TASK INSTRUCTIONS |
Repeat precisely the span of lines below that opens with the line containing "Click the sidebar" and closes with the line containing "You are a computer-use", both included.

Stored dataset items
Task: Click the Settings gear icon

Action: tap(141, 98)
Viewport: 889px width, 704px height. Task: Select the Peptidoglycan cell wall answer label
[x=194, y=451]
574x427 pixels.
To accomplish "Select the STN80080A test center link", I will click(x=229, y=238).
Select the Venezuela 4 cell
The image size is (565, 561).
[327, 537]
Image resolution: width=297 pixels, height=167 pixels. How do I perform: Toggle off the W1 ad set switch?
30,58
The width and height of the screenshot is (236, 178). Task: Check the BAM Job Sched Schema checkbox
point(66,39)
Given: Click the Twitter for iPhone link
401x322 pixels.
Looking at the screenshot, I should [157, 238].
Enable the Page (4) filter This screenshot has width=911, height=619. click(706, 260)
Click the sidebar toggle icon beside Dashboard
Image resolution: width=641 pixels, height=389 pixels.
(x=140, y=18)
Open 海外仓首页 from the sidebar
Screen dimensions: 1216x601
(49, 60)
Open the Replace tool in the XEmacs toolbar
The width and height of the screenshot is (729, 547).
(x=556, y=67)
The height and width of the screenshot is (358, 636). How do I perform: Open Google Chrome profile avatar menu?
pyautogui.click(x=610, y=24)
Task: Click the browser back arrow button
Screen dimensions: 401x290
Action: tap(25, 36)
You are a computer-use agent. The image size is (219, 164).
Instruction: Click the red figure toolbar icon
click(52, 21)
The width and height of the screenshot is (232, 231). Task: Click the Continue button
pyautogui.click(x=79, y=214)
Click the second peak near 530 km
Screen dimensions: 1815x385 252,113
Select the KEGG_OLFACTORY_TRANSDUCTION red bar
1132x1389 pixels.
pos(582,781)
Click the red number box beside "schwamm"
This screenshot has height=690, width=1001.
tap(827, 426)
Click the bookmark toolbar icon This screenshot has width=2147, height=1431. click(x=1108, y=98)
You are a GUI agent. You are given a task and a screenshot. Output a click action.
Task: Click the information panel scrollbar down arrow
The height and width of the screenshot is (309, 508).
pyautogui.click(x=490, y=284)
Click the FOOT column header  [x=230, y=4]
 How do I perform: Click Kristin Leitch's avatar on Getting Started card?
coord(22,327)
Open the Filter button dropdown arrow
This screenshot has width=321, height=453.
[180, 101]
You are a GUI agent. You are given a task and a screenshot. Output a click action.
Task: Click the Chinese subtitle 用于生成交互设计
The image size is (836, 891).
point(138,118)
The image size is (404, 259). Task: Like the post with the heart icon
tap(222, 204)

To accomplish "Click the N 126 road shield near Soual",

FINAL ANSWER |
Click the sidebar toggle icon beside Dashboard
Image resolution: width=641 pixels, height=389 pixels.
(x=140, y=18)
Open 海外仓首页 from the sidebar
Screen dimensions: 1216x601
(49, 60)
Open the Replace tool in the XEmacs toolbar
The width and height of the screenshot is (729, 547).
(x=556, y=67)
The height and width of the screenshot is (358, 636). How do I perform: Open Google Chrome profile avatar menu?
pyautogui.click(x=610, y=24)
Task: Click the browser back arrow button
Screen dimensions: 401x290
Action: tap(25, 36)
You are a computer-use agent. The image size is (219, 164).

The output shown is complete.